Huge freighters moved across the Sound to Tacoma, while others headed out to sea. Sunlight danced across the water as wakes folded back from each bow. From this height the waves were simple lines overlapping and moving through each other, seemingly unaffected by the interaction.

“It’s a view, isn’t it?” said a voice at my shoulder, soft, yet so deep it seemed to vibrate inside me.

I turned to see the man with a silver mane and a face that had seen time and weather, but eyes so blue and laughing I caught my breath. A cascade of desire swept over me.

“Yes it IS,” was all I could say, feeling like I was 13 years old, again. I was shocked at my physical reaction to this man. He was standing slightly too close to me, but I wanted him to stand closer. I wanted those eyes to laugh for me and with me. I wanted to hear that voice again right now!

As we made small talk, there was an instant familiarity. Then I realized as he spoke, I was getting aroused and he hadn’t even put a finger on me. And that’s a good thing, too, because I probably would have put that finger in my mouth. He wore no obvious cologne that I could detect, but there were waves of some sort of scent from him that gave me images of being naked in front of a warm log fire someplace remote.

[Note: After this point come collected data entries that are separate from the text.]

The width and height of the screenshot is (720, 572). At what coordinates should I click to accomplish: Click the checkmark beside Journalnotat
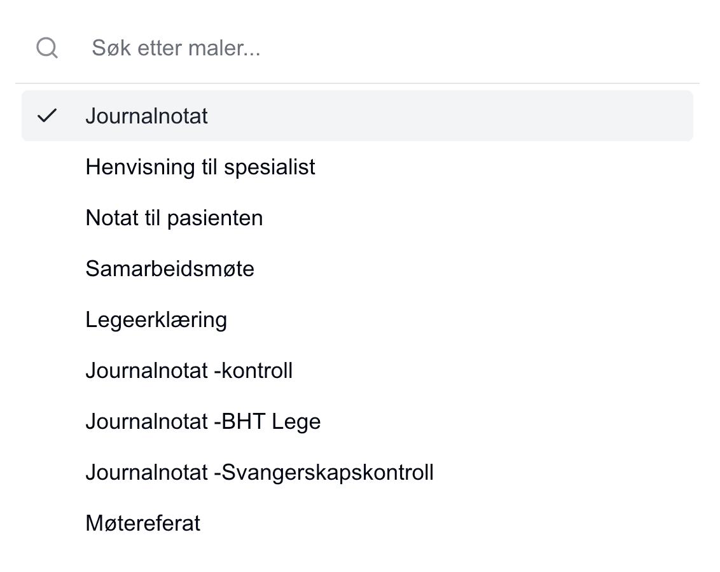point(47,116)
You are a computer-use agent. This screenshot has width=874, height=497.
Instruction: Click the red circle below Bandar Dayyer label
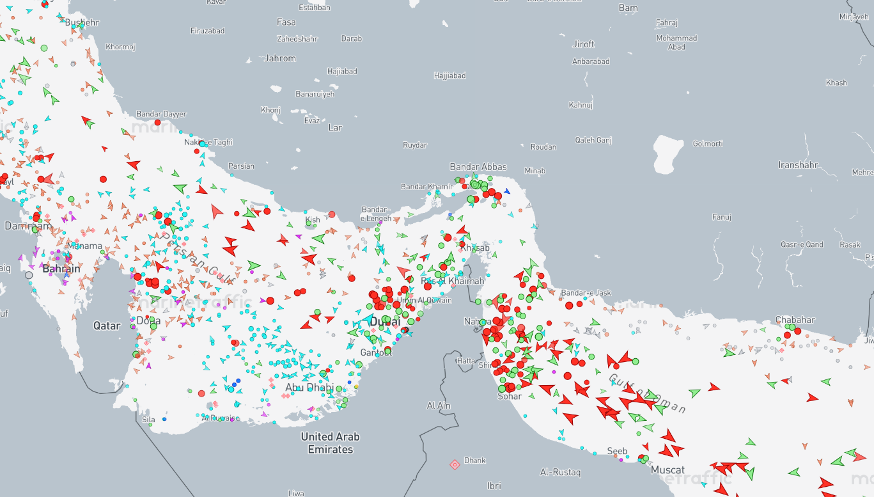click(x=157, y=122)
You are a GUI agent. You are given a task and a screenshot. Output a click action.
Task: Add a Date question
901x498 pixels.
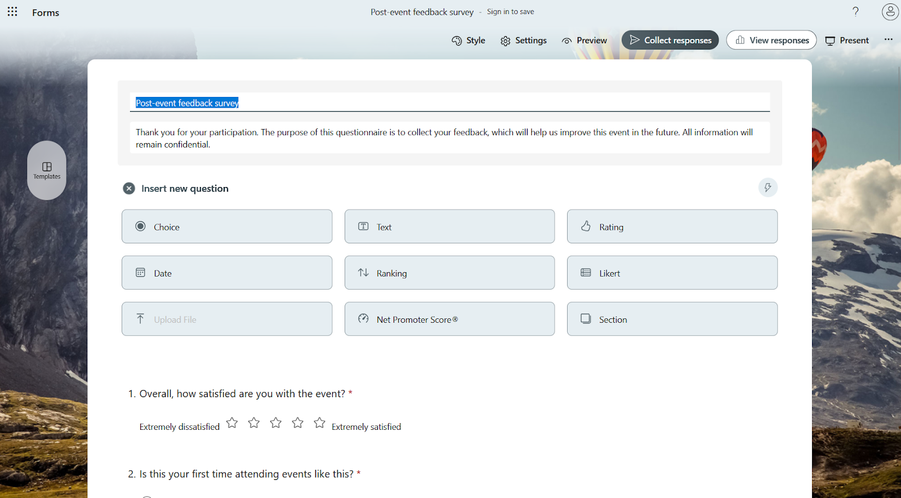pos(226,273)
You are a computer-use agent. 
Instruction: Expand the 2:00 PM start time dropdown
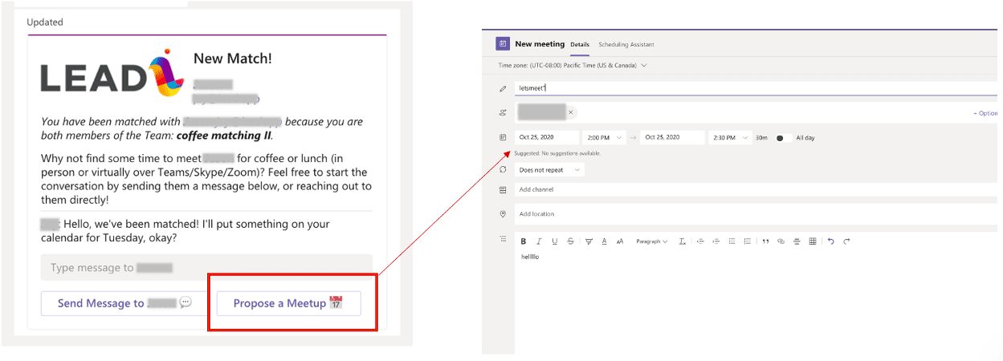point(619,138)
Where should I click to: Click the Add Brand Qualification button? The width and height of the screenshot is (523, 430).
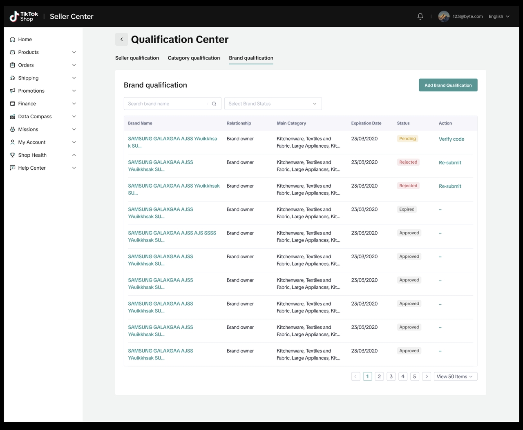tap(448, 85)
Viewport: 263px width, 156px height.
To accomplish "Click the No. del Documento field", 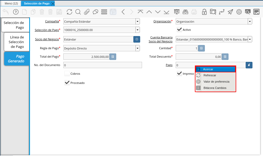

Mark got back with our drinks. The man said “Mark, I’ve been wanting to congratulate you on the Maersk case. Jessica and I were just talking about how quickly you analyze and get to the core issues.”

The man looked at me and nodded, as if for assent.

That wasn’t at all what we had been talking about, but I couldn’t disagree right then. Somehow by making me complicit in that lie, this man had put me at another disadvantage, but I wanted to be there. Complicit, owning a secret with this man.

“I’m glad you met,” said Mark. “I’ve told Jessica a lot about you Max, and I think she thought I was inflating the image.”

Max Moore was the head of Mark’s firm. Moore and Associates was known throughout the legal community, certainly, and probably much farther than that. It was the firm of the most-aggressive, and certainly the best-educated and well-supported, lawyers in Seattle. Some of those lawyers had staff who had staff to do research.

I excused myself to the ladies room to gather my wits about me. Remember when I said some older men were erotic? Max Moore was one of them, exuding an aura of brains, confidence, and sheer power that was pure aphrodisiac. With those eyes that seemed to always be laughing at some joke that only you and he shared.

“You okay?” Mark asked when I got back to his side. “You left in a hurry. Max had very nice things to say about you.”

“I’m fine, I just had too much coffee today and didn’t want to leave before you got back,” I said. I did not ask what the nice things were that Max Moore had to say, because I really, really wanted to know, and I knew that would show in my voice, just as the hunt had shown in Mark’s voice for the blond.